Expo per un messaggio di nuova umanità

Non è facile continuare a credere nella trasformazione, nel miglioramento, in un Bel Paese così giovane, eppur tanto vecchio

Caro Schiavi, se all'incontro al Museo di Storia Contemporanea di mercoledì non ero l'unico under 30 presente in sala, gli altri si mascheravano benissimo. Non è facile continuare a credere nella trasformazione, nel miglioramento, in un Bel Paese così giovane, eppur tanto vecchio. Ho continuamente conferme dell'incapacità di una generazione che ormai dovrebbe lasciare spazio al ricambio di comprendere le trasformazioni in corso... Non è riproponendo Milano «città moderna», «capitale della modernità», che si può credere che questa città divenga un prototipo per il Paese, come forse era stato nel 1906. Difatti è proprio il termine «modernità» che coglie nel segno la profonda differenza tra le esposizioni del passato e la fiera del futuro: se nel 1906 la modernità era «futuro» (o meglio un futuro-presente, l'automobile esposta ne sembrerebbe la prova), oggi la modernità è «passata». Tra i molteplici esempi della «crisi della modernità» può essere citato il tempo. E così, come per il tempo che dall'accelerazione è arrivato all'istantaneità, anche la speranza di un'espansione senza limiti della scienza e del progresso mi sembra ormai inattuale. Ecco che la modernità entra in crisi quando viene a confrontarsi con i propri limiti. Ecco che da «progressisti» quasi ci vogliamo ad essere «conservatori», cioè a «salvare il salvabile», a tutelare l'ambiente e la differenza culturale, e quindi il cibo (uno dei più forti legami tra natura e cultura). Se Milano si riproponesse all'insegna della modernità non sarebbe pertanto al passo con i tempi. Che cosa viene dopo la modernità? A questa domanda si deve rispondere.

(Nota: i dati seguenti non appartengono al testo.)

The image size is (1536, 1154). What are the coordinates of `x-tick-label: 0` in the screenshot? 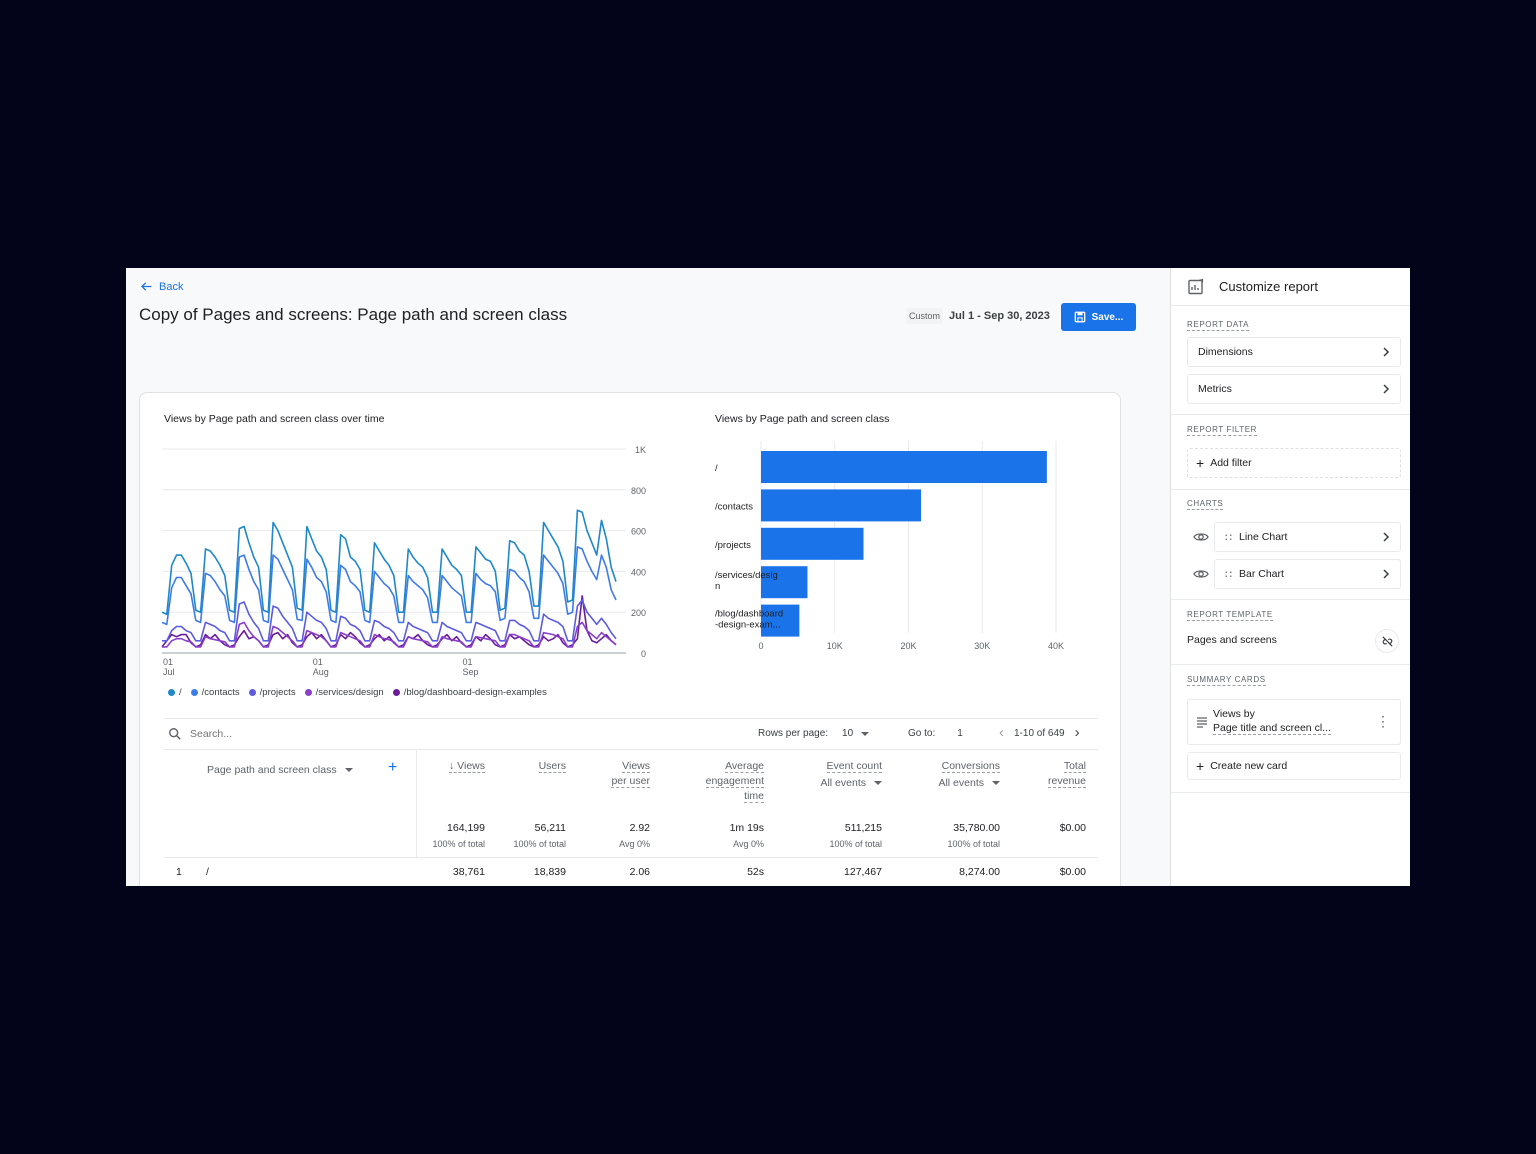 It's located at (760, 646).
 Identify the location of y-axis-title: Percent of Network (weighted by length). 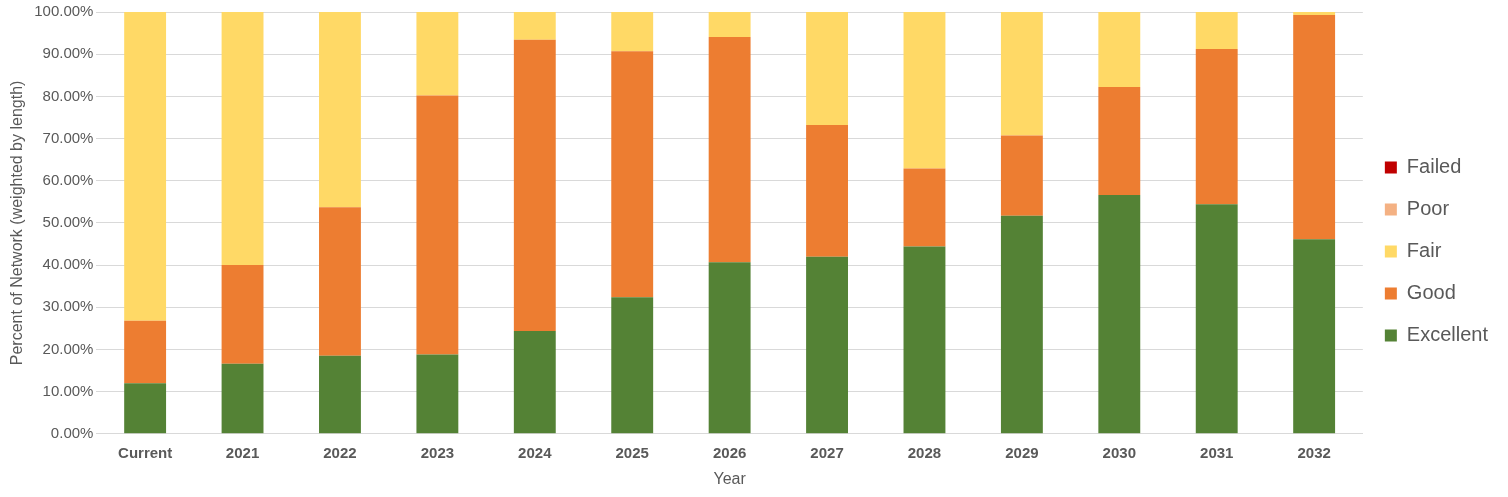
(17, 223).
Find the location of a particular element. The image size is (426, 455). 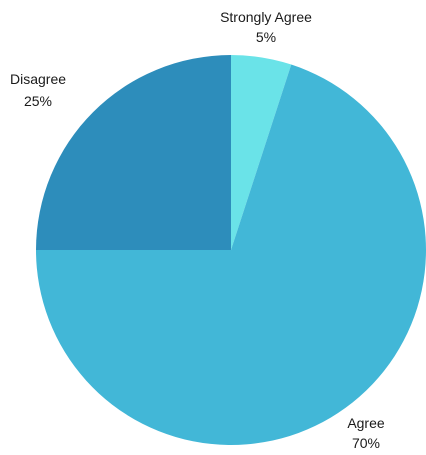

slice-value-label-strongly-agree: 5% is located at coordinates (266, 37).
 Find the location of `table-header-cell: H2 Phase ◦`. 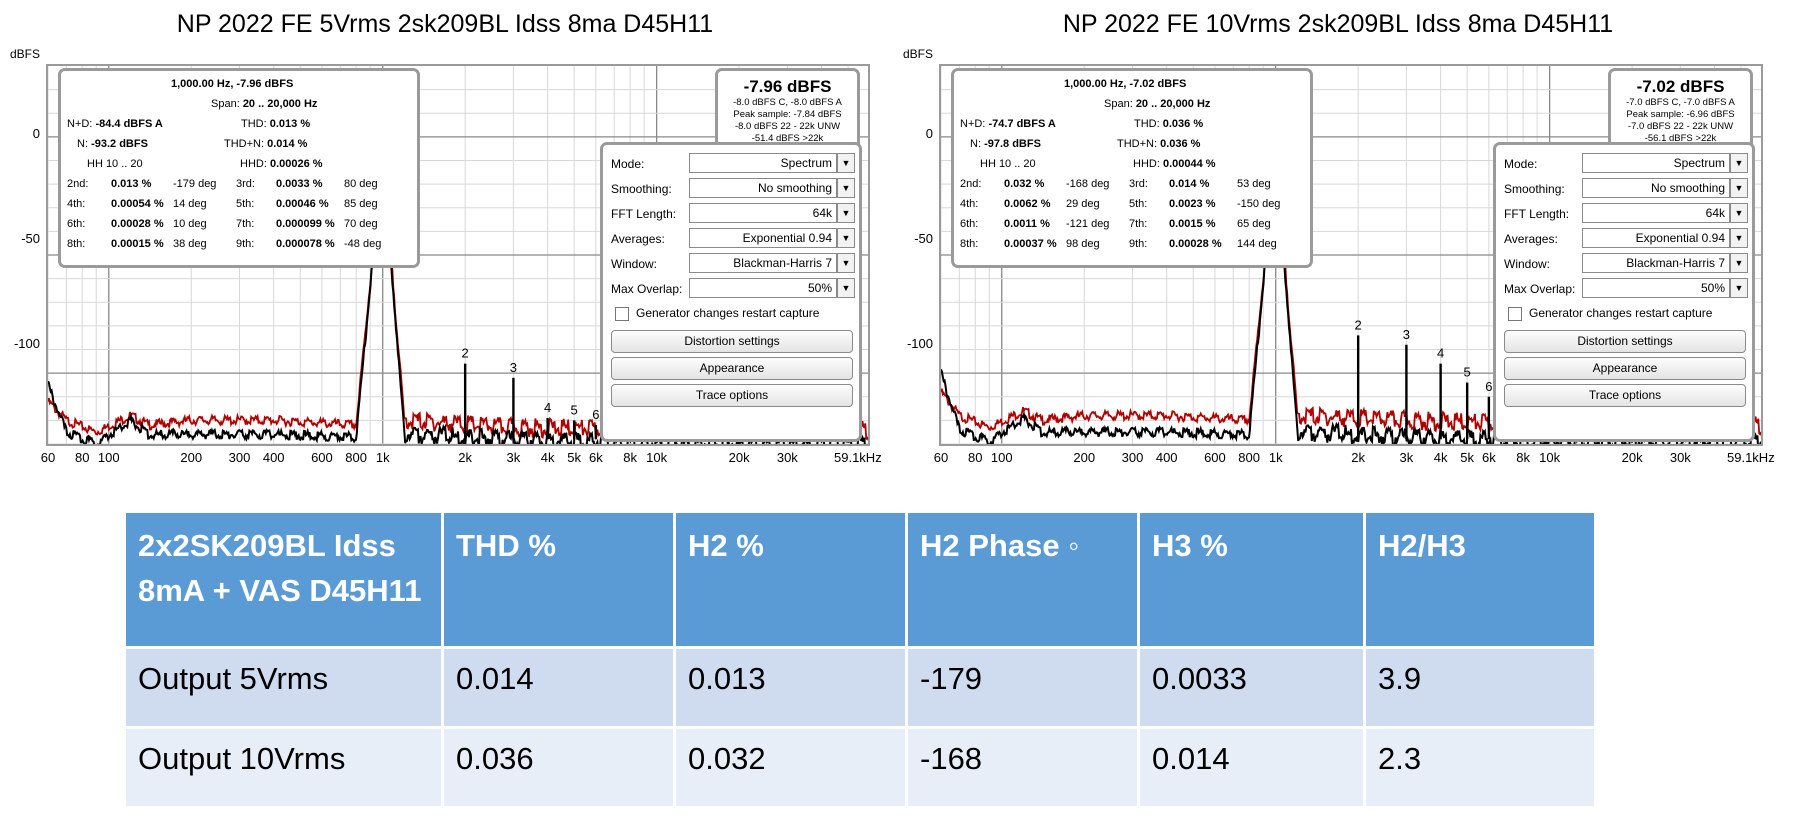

Come cioè abbandonare l'espansione senza limiti, propria dell'ottimismo positivista, senza per questo perdere fiducia nel futuro; quali ideali e progetti saranno capaci di rinvigorire la «vitalità del sentimento»? Quali casse di risonanza vengono offerte a chi, sotto i 30 anni, sta oggi riflettendo sui problemi che forse domani minacceranno la dignità della vita?

Gregorio Taccola

Caro Gregorio, posso dirti che c’era una volta il futuro e si chiamava Duemila: è stato per anni un faro, ma forse era solo una finzione, un traguardo fissato nel tempo. Oggi che questo tempo è liquido, e si scioglie come i replicanti di Blade Runner, tocca a noi fissare degli obiettivi e dei limiti ideali, creare una «vitalità del sentimento». Se nel 1906 la modernità era la tecnica, oggi la modernità è l’uomo: in questo hai ragione, siamo dei conservatori. Che ne dici di un Expo capace di lanciare un messaggio di nuova umanità?